### DIRECTIONS FOR THIS TASK:
For each line below that holds the word "computer", make a copy.

### Collected data:
────
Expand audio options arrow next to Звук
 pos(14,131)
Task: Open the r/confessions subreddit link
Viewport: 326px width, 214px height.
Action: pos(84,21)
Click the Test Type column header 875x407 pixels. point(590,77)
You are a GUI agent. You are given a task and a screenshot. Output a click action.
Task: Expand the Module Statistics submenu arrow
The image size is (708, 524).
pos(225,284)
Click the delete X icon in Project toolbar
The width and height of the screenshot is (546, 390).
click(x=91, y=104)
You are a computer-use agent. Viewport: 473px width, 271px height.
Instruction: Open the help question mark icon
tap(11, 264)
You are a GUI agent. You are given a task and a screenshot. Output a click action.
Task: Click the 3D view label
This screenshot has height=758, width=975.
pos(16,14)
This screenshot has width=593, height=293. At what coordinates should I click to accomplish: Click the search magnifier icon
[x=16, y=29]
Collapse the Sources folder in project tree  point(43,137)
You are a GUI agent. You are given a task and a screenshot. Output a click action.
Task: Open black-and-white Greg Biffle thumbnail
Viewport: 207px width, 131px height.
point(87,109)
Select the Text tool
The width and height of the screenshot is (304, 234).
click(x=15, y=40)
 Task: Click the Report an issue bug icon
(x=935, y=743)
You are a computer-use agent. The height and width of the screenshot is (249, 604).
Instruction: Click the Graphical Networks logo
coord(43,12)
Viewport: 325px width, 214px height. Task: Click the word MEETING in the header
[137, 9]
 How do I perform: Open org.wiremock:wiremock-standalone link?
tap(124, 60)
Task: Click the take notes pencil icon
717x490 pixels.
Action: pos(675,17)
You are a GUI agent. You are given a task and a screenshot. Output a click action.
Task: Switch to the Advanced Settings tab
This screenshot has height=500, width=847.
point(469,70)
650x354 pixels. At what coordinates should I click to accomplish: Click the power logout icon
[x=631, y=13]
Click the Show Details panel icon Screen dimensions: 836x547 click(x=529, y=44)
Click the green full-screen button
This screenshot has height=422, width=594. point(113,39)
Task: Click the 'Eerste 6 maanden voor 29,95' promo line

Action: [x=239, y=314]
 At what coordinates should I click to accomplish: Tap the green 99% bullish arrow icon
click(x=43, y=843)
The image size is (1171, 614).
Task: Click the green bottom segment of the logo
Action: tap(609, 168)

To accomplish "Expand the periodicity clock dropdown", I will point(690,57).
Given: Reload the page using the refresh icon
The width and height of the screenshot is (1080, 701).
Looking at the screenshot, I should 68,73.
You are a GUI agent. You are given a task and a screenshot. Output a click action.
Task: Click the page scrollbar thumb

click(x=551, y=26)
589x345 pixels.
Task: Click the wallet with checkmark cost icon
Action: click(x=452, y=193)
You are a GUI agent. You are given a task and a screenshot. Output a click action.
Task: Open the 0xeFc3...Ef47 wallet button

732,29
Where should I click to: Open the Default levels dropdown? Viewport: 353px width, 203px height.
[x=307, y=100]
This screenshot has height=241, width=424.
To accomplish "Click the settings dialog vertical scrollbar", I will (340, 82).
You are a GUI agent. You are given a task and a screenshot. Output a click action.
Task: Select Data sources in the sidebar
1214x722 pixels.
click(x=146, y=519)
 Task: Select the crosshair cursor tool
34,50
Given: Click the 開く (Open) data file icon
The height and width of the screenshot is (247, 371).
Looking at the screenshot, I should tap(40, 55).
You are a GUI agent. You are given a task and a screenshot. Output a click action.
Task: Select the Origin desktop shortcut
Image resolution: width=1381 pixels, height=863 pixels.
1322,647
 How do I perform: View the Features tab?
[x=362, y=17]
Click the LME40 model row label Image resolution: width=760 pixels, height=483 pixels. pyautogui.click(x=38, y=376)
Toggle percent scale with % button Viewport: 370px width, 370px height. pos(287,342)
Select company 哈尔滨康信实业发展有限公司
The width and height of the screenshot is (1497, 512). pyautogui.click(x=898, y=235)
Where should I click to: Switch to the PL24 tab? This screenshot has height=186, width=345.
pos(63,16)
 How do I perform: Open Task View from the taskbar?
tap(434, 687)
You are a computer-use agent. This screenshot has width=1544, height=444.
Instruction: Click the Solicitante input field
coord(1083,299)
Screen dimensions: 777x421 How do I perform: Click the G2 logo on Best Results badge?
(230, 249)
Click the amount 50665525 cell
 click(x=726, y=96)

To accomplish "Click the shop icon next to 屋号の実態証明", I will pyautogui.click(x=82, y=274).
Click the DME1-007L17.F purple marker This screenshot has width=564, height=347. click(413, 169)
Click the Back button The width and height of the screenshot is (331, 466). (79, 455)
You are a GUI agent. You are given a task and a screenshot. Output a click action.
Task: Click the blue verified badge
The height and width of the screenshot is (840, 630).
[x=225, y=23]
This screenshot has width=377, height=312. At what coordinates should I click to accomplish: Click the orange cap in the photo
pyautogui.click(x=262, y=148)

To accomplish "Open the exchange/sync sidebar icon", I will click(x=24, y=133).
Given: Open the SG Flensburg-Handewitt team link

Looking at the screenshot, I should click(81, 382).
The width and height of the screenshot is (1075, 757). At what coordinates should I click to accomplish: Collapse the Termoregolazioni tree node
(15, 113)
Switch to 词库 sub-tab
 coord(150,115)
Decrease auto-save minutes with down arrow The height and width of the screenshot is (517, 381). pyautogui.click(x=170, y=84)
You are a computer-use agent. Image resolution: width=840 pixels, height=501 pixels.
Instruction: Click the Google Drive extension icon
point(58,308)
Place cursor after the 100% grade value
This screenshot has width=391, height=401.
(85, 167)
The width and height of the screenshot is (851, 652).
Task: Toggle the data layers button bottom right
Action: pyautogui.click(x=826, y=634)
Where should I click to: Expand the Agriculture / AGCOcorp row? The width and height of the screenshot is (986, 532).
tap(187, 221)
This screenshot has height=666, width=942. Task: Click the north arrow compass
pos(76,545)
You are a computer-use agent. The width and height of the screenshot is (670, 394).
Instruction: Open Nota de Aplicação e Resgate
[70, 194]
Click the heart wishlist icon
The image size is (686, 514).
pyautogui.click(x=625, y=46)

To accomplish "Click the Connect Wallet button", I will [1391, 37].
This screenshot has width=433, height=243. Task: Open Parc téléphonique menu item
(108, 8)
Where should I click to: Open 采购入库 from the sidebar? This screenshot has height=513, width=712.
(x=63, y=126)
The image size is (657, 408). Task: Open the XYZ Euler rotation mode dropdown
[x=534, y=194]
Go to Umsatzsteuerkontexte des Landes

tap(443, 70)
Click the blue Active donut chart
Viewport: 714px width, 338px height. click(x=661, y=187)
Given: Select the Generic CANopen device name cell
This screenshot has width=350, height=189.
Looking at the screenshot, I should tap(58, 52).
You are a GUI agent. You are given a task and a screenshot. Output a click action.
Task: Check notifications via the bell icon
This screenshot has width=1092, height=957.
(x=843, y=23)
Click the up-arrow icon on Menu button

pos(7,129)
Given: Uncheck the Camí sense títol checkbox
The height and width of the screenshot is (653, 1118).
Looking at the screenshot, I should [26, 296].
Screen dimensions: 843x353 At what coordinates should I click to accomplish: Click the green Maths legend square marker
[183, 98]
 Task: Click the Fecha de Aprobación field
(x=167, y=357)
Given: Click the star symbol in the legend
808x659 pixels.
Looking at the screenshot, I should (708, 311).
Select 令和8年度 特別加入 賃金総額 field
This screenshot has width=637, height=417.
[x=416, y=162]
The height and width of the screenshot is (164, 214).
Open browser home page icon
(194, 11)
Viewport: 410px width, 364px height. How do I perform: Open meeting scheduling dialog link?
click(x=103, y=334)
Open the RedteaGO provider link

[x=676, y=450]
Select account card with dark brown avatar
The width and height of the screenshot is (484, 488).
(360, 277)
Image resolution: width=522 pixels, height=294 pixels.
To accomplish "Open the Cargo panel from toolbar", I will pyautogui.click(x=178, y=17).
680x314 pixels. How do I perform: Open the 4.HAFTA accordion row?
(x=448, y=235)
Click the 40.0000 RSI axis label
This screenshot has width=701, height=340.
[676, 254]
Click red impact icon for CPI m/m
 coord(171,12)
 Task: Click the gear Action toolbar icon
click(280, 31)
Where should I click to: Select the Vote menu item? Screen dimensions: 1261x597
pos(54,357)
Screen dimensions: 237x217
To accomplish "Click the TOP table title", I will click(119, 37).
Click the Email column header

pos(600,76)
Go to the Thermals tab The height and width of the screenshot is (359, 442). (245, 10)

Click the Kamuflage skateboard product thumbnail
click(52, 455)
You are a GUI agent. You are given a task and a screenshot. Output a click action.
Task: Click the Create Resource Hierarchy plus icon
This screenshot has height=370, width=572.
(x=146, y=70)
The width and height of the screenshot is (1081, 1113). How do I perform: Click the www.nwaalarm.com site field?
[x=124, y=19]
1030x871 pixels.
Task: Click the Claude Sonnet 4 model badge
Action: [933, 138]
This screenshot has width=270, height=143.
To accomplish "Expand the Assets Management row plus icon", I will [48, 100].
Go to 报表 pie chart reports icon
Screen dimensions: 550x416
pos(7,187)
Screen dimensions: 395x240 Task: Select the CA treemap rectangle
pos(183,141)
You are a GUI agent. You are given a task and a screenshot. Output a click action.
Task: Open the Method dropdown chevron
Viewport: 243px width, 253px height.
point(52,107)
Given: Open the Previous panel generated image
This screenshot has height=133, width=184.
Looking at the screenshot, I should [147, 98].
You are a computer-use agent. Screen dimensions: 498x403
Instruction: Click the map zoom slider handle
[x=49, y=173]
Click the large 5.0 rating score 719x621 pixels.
────
### SOLUTION BELOW:
You are a computer-use agent. Viewport: 473px width, 271px height.
You are a computer-use agent. The height and width of the screenshot is (249, 604).
You are a computer-use agent. This screenshot has width=1544, height=444.
You are a computer-use agent. Image resolution: width=840 pixels, height=501 pixels.
You are a computer-use agent. The width and height of the screenshot is (670, 394).
You are a computer-use agent. Screen dimensions: 498x403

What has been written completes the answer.